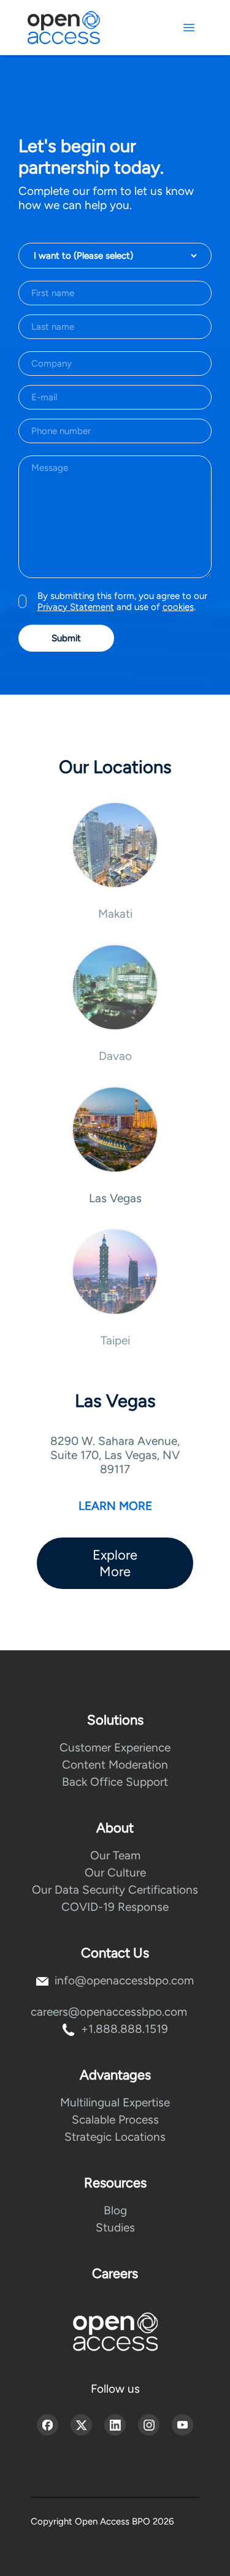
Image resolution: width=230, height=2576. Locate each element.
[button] (115, 861)
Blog (115, 2210)
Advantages (115, 2075)
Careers (115, 2273)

**Aim of the exercise**
Without the pictures, output the full listing exactly as it stands.

**Solution to this problem**
Image resolution: width=230, height=2576. Locate each element.
[button] (115, 861)
Blog (115, 2210)
Advantages (115, 2075)
Careers (115, 2273)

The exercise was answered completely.